* **Data extracts**
<<<<
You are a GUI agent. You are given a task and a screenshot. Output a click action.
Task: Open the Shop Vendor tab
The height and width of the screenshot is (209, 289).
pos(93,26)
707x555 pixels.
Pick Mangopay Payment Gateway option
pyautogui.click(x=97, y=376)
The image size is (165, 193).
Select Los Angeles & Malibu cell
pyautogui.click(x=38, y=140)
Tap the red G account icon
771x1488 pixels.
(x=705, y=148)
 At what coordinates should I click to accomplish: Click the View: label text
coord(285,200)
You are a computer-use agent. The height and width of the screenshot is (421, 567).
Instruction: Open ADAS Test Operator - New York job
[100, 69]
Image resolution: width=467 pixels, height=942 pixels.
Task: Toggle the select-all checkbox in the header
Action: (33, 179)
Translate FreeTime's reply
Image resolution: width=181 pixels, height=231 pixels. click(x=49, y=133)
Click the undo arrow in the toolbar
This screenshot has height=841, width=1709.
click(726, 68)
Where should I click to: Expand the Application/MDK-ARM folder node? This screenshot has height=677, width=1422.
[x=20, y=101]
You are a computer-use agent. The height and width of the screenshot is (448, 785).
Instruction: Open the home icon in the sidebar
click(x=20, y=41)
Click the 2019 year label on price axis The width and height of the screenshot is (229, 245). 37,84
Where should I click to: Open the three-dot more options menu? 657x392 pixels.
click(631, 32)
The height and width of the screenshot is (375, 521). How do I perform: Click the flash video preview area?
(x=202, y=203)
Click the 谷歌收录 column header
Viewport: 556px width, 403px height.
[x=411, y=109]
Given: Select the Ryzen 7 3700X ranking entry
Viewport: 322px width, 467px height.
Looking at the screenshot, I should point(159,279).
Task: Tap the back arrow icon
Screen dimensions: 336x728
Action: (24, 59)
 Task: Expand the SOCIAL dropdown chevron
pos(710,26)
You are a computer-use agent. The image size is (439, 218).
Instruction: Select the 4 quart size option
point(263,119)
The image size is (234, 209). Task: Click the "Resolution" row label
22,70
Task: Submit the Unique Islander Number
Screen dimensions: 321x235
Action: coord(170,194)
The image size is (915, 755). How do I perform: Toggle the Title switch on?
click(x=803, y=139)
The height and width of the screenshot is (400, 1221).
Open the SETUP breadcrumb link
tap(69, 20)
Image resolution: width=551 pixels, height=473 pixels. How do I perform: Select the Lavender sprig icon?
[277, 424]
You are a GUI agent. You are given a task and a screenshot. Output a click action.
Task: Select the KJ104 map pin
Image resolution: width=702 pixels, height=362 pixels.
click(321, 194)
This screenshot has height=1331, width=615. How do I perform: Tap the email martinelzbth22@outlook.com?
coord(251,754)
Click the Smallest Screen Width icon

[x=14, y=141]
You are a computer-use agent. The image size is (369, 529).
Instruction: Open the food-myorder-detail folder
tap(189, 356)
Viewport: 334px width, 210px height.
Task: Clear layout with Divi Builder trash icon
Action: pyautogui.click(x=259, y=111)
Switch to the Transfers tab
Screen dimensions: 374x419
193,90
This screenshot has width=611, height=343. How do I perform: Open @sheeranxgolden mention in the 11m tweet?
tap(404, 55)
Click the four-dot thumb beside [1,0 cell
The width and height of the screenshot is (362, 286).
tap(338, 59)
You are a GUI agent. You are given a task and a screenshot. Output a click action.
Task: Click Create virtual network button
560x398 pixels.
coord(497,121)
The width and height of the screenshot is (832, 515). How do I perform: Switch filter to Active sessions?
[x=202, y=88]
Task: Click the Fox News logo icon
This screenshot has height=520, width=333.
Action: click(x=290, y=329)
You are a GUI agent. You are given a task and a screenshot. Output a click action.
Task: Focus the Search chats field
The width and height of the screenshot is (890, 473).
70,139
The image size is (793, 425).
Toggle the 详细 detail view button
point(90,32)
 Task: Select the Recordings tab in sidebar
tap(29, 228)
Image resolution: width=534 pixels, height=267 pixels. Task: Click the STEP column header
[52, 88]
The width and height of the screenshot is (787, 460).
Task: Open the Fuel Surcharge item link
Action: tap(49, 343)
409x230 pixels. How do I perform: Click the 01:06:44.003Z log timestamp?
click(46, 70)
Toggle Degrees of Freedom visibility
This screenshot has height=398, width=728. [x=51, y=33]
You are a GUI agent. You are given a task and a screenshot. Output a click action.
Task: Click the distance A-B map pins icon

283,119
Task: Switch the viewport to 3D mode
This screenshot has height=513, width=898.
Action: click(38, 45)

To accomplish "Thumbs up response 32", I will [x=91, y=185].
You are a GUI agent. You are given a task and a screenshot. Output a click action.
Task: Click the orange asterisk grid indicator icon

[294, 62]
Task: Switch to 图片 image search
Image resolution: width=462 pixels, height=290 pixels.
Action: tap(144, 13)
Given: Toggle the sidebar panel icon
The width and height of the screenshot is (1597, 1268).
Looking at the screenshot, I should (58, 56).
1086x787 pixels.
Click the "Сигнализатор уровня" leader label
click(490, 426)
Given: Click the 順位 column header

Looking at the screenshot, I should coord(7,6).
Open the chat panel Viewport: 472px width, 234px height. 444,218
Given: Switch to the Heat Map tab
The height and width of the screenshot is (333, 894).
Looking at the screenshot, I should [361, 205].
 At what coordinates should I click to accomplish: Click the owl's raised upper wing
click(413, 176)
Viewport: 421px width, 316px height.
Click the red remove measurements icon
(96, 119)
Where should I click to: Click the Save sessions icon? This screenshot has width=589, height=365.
>>>>
* **Exercise requirements**
Retype the lines from the one containing "Image resolution: width=462" to the last line above. Change nothing and include no others.

* **Solution**
Image resolution: width=462 pixels, height=290 pixels.
Action: tap(144, 13)
Given: Toggle the sidebar panel icon
The width and height of the screenshot is (1597, 1268).
Looking at the screenshot, I should (58, 56).
1086x787 pixels.
Click the "Сигнализатор уровня" leader label
click(490, 426)
Given: Click the 順位 column header

Looking at the screenshot, I should coord(7,6).
Open the chat panel Viewport: 472px width, 234px height. 444,218
Given: Switch to the Heat Map tab
The height and width of the screenshot is (333, 894).
Looking at the screenshot, I should [361, 205].
 At what coordinates should I click to accomplish: Click the owl's raised upper wing
click(413, 176)
Viewport: 421px width, 316px height.
Click the red remove measurements icon
(96, 119)
Where should I click to: Click the Save sessions icon? This screenshot has width=589, height=365.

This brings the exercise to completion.